■ How to complete this task
Each entry needs to be given again, character for character.

Stored data entries:
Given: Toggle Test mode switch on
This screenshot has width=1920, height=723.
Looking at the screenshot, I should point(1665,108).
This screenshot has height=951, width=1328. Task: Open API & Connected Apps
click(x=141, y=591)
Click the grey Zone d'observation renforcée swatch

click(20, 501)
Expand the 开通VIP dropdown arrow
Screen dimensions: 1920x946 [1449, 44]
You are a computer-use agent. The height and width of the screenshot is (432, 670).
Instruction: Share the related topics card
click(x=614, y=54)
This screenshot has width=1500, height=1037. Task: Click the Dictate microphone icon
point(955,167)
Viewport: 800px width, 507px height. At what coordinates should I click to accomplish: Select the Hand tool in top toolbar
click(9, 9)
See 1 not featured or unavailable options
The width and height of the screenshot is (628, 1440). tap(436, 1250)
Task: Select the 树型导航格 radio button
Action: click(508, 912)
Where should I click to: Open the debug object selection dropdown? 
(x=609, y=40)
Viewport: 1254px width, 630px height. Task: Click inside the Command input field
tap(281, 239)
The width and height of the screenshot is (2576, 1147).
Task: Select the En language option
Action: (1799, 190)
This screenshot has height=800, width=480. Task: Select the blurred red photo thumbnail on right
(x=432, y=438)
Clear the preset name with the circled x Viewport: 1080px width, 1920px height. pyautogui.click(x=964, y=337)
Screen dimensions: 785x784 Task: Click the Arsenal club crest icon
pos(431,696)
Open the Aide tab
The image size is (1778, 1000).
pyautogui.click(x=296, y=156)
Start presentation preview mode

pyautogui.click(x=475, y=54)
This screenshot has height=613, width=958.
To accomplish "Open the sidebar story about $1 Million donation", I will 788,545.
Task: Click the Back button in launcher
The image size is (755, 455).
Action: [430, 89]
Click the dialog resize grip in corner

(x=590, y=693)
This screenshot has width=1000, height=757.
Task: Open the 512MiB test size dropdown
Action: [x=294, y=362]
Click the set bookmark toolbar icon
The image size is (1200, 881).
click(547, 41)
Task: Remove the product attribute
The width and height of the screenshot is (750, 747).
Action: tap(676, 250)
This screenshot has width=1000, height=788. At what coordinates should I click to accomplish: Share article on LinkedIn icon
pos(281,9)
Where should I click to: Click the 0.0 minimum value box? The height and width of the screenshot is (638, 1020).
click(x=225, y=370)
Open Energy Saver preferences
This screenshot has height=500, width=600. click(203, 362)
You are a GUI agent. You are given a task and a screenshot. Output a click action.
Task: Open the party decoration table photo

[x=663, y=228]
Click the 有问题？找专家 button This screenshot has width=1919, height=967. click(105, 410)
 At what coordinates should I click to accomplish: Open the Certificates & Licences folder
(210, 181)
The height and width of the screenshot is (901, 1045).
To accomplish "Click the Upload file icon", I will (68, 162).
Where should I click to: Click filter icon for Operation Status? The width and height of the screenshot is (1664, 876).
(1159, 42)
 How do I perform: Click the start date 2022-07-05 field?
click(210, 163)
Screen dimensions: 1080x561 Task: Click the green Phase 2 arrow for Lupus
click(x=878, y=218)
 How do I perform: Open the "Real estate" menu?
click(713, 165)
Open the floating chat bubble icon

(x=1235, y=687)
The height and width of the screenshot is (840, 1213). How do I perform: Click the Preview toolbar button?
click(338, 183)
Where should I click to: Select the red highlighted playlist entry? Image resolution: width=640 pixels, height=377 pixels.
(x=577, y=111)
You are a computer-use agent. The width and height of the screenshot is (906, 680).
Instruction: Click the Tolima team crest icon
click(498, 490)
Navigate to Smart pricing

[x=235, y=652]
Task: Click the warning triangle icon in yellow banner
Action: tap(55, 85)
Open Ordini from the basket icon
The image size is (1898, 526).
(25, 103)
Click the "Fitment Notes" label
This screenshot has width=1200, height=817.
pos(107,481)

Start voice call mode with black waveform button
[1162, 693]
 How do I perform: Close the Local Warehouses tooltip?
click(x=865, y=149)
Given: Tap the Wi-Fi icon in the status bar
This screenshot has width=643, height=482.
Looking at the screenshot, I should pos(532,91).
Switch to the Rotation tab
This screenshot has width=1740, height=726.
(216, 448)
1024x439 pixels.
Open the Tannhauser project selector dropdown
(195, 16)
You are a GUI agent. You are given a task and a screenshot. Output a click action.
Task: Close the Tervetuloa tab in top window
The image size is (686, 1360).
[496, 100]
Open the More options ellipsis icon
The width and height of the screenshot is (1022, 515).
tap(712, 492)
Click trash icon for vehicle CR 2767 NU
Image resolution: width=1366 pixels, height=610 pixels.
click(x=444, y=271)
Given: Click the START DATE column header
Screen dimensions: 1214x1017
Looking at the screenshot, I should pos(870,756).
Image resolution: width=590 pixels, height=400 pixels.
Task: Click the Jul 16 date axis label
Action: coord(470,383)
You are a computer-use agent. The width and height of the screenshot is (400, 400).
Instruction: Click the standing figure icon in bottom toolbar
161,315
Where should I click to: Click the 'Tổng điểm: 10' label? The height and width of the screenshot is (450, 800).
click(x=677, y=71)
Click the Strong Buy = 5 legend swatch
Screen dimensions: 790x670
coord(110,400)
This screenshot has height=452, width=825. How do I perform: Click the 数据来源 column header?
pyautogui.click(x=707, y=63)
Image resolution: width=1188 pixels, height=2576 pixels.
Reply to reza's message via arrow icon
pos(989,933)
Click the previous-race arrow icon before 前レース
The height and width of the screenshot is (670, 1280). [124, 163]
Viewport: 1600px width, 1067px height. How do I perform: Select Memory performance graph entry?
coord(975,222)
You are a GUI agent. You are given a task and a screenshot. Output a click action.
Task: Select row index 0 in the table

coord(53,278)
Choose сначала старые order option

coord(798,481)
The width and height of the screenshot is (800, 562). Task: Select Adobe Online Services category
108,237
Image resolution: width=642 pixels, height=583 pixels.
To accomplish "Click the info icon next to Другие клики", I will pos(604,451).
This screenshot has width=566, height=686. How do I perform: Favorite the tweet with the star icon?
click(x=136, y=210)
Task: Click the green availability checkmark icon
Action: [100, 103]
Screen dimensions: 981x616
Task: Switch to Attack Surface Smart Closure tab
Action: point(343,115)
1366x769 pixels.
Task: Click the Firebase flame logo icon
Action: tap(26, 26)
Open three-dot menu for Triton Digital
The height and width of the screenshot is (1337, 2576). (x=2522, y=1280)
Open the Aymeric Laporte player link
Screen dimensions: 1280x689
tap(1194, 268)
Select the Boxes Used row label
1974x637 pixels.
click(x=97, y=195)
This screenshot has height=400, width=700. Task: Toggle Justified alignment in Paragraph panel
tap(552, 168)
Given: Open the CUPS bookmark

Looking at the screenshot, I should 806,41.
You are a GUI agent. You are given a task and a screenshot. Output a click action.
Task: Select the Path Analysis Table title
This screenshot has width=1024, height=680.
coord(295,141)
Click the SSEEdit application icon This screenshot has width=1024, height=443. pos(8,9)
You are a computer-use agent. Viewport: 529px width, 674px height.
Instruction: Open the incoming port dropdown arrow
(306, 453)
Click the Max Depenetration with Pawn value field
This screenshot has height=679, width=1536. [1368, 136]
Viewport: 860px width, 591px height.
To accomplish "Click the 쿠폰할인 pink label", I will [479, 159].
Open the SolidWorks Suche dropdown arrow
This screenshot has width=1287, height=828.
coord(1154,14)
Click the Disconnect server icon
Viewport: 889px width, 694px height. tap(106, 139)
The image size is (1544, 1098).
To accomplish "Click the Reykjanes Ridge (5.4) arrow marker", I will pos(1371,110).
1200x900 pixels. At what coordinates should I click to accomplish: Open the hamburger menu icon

■ Answer for the task
Given: Toggle Test mode switch on
This screenshot has width=1920, height=723.
Looking at the screenshot, I should point(1665,108).
This screenshot has height=951, width=1328. Task: Open API & Connected Apps
click(x=141, y=591)
Click the grey Zone d'observation renforcée swatch

click(20, 501)
Expand the 开通VIP dropdown arrow
Screen dimensions: 1920x946 [1449, 44]
You are a computer-use agent. The height and width of the screenshot is (432, 670).
Instruction: Share the related topics card
click(x=614, y=54)
This screenshot has width=1500, height=1037. Task: Click the Dictate microphone icon
point(955,167)
Viewport: 800px width, 507px height. At what coordinates should I click to accomplish: Select the Hand tool in top toolbar
click(9, 9)
See 1 not featured or unavailable options
The width and height of the screenshot is (628, 1440). tap(436, 1250)
Task: Select the 树型导航格 radio button
Action: click(508, 912)
Where should I click to: Open the debug object selection dropdown? 
(x=609, y=40)
Viewport: 1254px width, 630px height. Task: Click inside the Command input field
tap(281, 239)
The width and height of the screenshot is (2576, 1147).
Task: Select the En language option
Action: (1799, 190)
This screenshot has height=800, width=480. Task: Select the blurred red photo thumbnail on right
(x=432, y=438)
Clear the preset name with the circled x Viewport: 1080px width, 1920px height. pyautogui.click(x=964, y=337)
Screen dimensions: 785x784 Task: Click the Arsenal club crest icon
pos(431,696)
Open the Aide tab
The image size is (1778, 1000).
pyautogui.click(x=296, y=156)
Start presentation preview mode

pyautogui.click(x=475, y=54)
This screenshot has height=613, width=958.
To accomplish "Open the sidebar story about $1 Million donation", I will 788,545.
Task: Click the Back button in launcher
The image size is (755, 455).
Action: [430, 89]
Click the dialog resize grip in corner

(x=590, y=693)
This screenshot has width=1000, height=757.
Task: Open the 512MiB test size dropdown
Action: [x=294, y=362]
Click the set bookmark toolbar icon
The image size is (1200, 881).
click(547, 41)
Task: Remove the product attribute
The width and height of the screenshot is (750, 747).
Action: tap(676, 250)
This screenshot has width=1000, height=788. At what coordinates should I click to accomplish: Share article on LinkedIn icon
pos(281,9)
Where should I click to: Click the 0.0 minimum value box? The height and width of the screenshot is (638, 1020).
click(x=225, y=370)
Open Energy Saver preferences
This screenshot has height=500, width=600. click(203, 362)
You are a GUI agent. You are given a task and a screenshot. Output a click action.
Task: Open the party decoration table photo

[x=663, y=228]
Click the 有问题？找专家 button This screenshot has width=1919, height=967. click(105, 410)
 At what coordinates should I click to accomplish: Open the Certificates & Licences folder
(210, 181)
The height and width of the screenshot is (901, 1045).
To accomplish "Click the Upload file icon", I will (68, 162).
Where should I click to: Click filter icon for Operation Status? The width and height of the screenshot is (1664, 876).
(1159, 42)
 How do I perform: Click the start date 2022-07-05 field?
click(210, 163)
Screen dimensions: 1080x561 Task: Click the green Phase 2 arrow for Lupus
click(x=878, y=218)
 How do I perform: Open the "Real estate" menu?
click(713, 165)
Open the floating chat bubble icon

(x=1235, y=687)
The height and width of the screenshot is (840, 1213). How do I perform: Click the Preview toolbar button?
click(338, 183)
Where should I click to: Select the red highlighted playlist entry? Image resolution: width=640 pixels, height=377 pixels.
(x=577, y=111)
You are a computer-use agent. The width and height of the screenshot is (906, 680).
Instruction: Click the Tolima team crest icon
click(498, 490)
Navigate to Smart pricing

[x=235, y=652]
Task: Click the warning triangle icon in yellow banner
Action: tap(55, 85)
Open Ordini from the basket icon
The image size is (1898, 526).
(25, 103)
Click the "Fitment Notes" label
This screenshot has width=1200, height=817.
pos(107,481)

Start voice call mode with black waveform button
[1162, 693]
 How do I perform: Close the Local Warehouses tooltip?
click(x=865, y=149)
Given: Tap the Wi-Fi icon in the status bar
This screenshot has width=643, height=482.
Looking at the screenshot, I should pos(532,91).
Switch to the Rotation tab
This screenshot has width=1740, height=726.
(216, 448)
1024x439 pixels.
Open the Tannhauser project selector dropdown
(195, 16)
You are a GUI agent. You are given a task and a screenshot. Output a click action.
Task: Close the Tervetuloa tab in top window
The image size is (686, 1360).
[496, 100]
Open the More options ellipsis icon
The width and height of the screenshot is (1022, 515).
tap(712, 492)
Click trash icon for vehicle CR 2767 NU
Image resolution: width=1366 pixels, height=610 pixels.
click(x=444, y=271)
Given: Click the START DATE column header
Screen dimensions: 1214x1017
Looking at the screenshot, I should pos(870,756).
Image resolution: width=590 pixels, height=400 pixels.
Task: Click the Jul 16 date axis label
Action: coord(470,383)
You are a computer-use agent. The width and height of the screenshot is (400, 400).
Instruction: Click the standing figure icon in bottom toolbar
161,315
Where should I click to: Click the 'Tổng điểm: 10' label? The height and width of the screenshot is (450, 800).
click(x=677, y=71)
Click the Strong Buy = 5 legend swatch
Screen dimensions: 790x670
coord(110,400)
This screenshot has height=452, width=825. How do I perform: Click the 数据来源 column header?
pyautogui.click(x=707, y=63)
Image resolution: width=1188 pixels, height=2576 pixels.
Reply to reza's message via arrow icon
pos(989,933)
Click the previous-race arrow icon before 前レース
The height and width of the screenshot is (670, 1280). [124, 163]
Viewport: 1600px width, 1067px height. How do I perform: Select Memory performance graph entry?
coord(975,222)
You are a GUI agent. You are given a task and a screenshot. Output a click action.
Task: Select row index 0 in the table

coord(53,278)
Choose сначала старые order option

coord(798,481)
The width and height of the screenshot is (800, 562). Task: Select Adobe Online Services category
108,237
Image resolution: width=642 pixels, height=583 pixels.
To accomplish "Click the info icon next to Другие клики", I will pos(604,451).
This screenshot has width=566, height=686. How do I perform: Favorite the tweet with the star icon?
click(x=136, y=210)
Task: Click the green availability checkmark icon
Action: [100, 103]
Screen dimensions: 981x616
Task: Switch to Attack Surface Smart Closure tab
Action: point(343,115)
1366x769 pixels.
Task: Click the Firebase flame logo icon
Action: tap(26, 26)
Open three-dot menu for Triton Digital
The height and width of the screenshot is (1337, 2576). (x=2522, y=1280)
Open the Aymeric Laporte player link
Screen dimensions: 1280x689
tap(1194, 268)
Select the Boxes Used row label
1974x637 pixels.
click(x=97, y=195)
This screenshot has height=400, width=700. Task: Toggle Justified alignment in Paragraph panel
tap(552, 168)
Given: Open the CUPS bookmark

Looking at the screenshot, I should 806,41.
You are a GUI agent. You are given a task and a screenshot. Output a click action.
Task: Select the Path Analysis Table title
This screenshot has width=1024, height=680.
coord(295,141)
Click the SSEEdit application icon This screenshot has width=1024, height=443. pos(8,9)
You are a computer-use agent. Viewport: 529px width, 674px height.
Instruction: Open the incoming port dropdown arrow
(306, 453)
Click the Max Depenetration with Pawn value field
This screenshot has height=679, width=1536. [1368, 136]
Viewport: 860px width, 591px height.
To accomplish "Click the 쿠폰할인 pink label", I will [479, 159].
Open the SolidWorks Suche dropdown arrow
This screenshot has width=1287, height=828.
coord(1154,14)
Click the Disconnect server icon
Viewport: 889px width, 694px height. tap(106, 139)
The image size is (1544, 1098).
To accomplish "Click the Reykjanes Ridge (5.4) arrow marker", I will pos(1371,110).
1200x900 pixels. At what coordinates should I click to accomplish: Open the hamburger menu icon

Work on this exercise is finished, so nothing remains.